Collect all lines containing the word "screenshot" from the data.
Given records section start
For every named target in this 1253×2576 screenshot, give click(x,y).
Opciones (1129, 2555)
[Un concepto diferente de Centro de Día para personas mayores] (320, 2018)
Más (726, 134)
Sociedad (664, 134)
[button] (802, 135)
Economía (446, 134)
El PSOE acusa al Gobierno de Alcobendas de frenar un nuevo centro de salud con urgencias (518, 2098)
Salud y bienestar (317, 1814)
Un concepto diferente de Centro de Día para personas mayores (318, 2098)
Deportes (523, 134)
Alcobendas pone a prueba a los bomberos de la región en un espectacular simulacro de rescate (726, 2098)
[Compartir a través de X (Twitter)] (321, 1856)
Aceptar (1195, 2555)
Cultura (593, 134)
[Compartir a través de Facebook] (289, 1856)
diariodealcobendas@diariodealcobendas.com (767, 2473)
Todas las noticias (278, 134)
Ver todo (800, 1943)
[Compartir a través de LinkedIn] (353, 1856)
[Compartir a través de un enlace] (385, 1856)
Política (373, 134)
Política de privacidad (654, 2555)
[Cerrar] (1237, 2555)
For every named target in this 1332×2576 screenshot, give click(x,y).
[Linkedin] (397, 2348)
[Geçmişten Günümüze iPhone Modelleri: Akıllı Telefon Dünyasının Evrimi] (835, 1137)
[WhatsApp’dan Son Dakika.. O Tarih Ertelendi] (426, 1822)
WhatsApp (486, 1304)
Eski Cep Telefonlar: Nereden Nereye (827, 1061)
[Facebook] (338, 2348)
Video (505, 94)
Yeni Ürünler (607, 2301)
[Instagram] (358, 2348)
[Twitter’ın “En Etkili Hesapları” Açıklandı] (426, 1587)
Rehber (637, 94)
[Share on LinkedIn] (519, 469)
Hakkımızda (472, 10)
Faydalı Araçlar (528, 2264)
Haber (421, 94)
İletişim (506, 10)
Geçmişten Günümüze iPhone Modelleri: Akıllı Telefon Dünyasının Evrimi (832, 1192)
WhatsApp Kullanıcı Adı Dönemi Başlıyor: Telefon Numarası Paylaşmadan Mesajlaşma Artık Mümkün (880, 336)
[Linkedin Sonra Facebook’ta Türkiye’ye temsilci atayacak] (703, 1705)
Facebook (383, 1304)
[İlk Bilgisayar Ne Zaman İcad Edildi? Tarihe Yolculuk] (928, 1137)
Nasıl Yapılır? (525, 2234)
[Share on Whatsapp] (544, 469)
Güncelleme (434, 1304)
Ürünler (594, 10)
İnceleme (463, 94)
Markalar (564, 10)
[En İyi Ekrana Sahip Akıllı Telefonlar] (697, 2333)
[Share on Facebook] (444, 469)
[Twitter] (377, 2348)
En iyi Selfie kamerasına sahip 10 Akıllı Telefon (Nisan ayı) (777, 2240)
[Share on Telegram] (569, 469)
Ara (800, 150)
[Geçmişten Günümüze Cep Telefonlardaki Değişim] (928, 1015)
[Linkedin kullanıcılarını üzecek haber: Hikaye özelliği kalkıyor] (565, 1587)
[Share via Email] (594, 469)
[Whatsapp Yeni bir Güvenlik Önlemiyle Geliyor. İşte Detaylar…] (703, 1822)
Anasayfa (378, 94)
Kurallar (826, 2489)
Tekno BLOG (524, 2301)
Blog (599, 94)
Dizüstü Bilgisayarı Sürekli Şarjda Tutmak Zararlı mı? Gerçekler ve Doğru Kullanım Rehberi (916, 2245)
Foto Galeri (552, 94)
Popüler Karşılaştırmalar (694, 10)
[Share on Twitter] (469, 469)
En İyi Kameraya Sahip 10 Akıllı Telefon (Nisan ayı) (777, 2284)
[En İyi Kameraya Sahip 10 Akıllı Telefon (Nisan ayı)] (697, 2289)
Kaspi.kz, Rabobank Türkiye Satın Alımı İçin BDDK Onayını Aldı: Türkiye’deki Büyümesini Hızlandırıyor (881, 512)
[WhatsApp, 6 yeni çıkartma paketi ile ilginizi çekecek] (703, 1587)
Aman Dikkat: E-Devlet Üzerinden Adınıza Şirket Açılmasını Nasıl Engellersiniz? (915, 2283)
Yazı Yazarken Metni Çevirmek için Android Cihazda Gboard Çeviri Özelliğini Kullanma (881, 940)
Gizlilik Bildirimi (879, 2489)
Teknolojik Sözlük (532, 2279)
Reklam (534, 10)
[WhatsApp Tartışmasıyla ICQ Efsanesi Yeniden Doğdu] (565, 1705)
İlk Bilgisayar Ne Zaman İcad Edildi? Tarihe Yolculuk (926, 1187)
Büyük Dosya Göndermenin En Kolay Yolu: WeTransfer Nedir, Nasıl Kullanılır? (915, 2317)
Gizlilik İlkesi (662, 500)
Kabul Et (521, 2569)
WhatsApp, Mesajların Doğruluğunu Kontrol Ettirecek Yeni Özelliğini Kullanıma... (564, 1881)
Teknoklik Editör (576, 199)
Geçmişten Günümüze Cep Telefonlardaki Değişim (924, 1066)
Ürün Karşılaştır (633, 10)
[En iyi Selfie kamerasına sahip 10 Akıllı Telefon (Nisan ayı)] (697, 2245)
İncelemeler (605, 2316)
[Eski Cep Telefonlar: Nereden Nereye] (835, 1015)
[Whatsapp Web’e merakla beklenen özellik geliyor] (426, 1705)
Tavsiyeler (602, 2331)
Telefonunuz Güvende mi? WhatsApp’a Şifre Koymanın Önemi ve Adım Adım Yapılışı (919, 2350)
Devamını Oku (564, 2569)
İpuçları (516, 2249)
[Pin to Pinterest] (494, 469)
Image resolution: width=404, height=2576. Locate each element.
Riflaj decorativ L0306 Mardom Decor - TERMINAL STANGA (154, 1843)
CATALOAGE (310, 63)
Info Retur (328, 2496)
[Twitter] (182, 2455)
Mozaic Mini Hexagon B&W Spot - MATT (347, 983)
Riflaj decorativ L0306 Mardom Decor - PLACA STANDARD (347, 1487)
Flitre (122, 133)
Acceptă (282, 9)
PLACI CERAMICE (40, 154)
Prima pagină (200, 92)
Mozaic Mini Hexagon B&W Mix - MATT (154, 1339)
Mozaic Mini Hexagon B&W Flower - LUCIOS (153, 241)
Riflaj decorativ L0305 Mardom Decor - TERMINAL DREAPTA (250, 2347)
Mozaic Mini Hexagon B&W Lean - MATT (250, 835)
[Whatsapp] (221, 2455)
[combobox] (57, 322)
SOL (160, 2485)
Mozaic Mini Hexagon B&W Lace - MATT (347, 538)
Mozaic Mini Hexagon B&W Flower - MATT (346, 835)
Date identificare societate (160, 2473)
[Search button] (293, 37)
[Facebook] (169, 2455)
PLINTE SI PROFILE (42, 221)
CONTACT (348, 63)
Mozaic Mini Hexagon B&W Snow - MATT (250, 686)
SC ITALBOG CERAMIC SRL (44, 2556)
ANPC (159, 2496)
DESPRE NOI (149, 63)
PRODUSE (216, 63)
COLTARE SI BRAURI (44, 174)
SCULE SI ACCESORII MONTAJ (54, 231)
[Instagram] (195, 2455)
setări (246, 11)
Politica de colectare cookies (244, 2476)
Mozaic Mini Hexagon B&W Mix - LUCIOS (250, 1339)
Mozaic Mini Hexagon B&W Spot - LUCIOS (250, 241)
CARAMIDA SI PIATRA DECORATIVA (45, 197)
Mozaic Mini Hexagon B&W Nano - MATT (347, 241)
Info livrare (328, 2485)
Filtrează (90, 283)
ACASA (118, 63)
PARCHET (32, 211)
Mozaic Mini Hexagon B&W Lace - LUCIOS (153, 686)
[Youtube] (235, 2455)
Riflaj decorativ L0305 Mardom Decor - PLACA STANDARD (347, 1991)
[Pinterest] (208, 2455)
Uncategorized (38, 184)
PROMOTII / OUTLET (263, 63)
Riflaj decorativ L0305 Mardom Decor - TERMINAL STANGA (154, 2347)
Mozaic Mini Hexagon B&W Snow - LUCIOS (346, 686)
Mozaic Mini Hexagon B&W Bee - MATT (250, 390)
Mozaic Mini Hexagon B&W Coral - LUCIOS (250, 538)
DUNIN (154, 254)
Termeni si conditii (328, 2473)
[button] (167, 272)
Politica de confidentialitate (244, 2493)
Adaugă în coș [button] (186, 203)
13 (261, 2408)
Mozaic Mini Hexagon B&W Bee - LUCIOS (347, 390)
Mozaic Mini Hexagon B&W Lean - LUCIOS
Given records section end
Output:
For every named target in this 1253×2576 screenshot, give click(x,y).
For every named target in this 1332×2576 screenshot, give click(x,y).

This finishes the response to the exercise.